**Aim of the exercise**
Looking at the records below, please work out how many lines contain the word "button" and give the number alone.

Records from a data source:
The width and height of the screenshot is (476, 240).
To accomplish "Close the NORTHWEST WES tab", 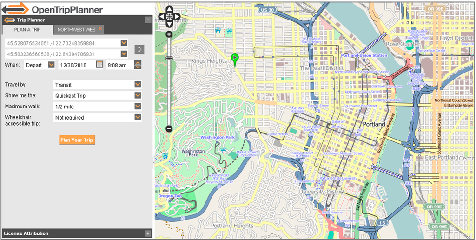I will tap(100, 29).
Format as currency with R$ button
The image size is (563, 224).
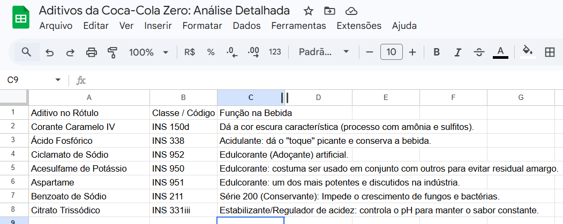[x=190, y=52]
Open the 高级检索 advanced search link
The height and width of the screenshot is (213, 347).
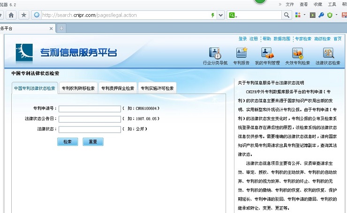[x=322, y=39]
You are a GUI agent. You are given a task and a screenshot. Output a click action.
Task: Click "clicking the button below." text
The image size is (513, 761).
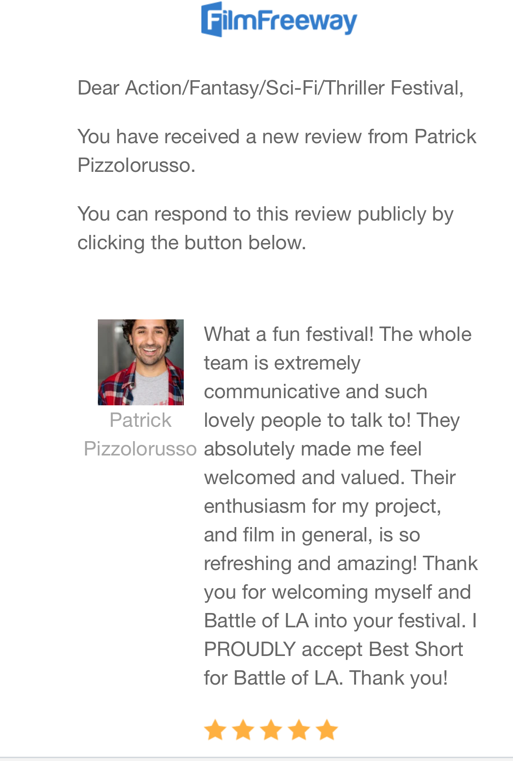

**Answer below**
2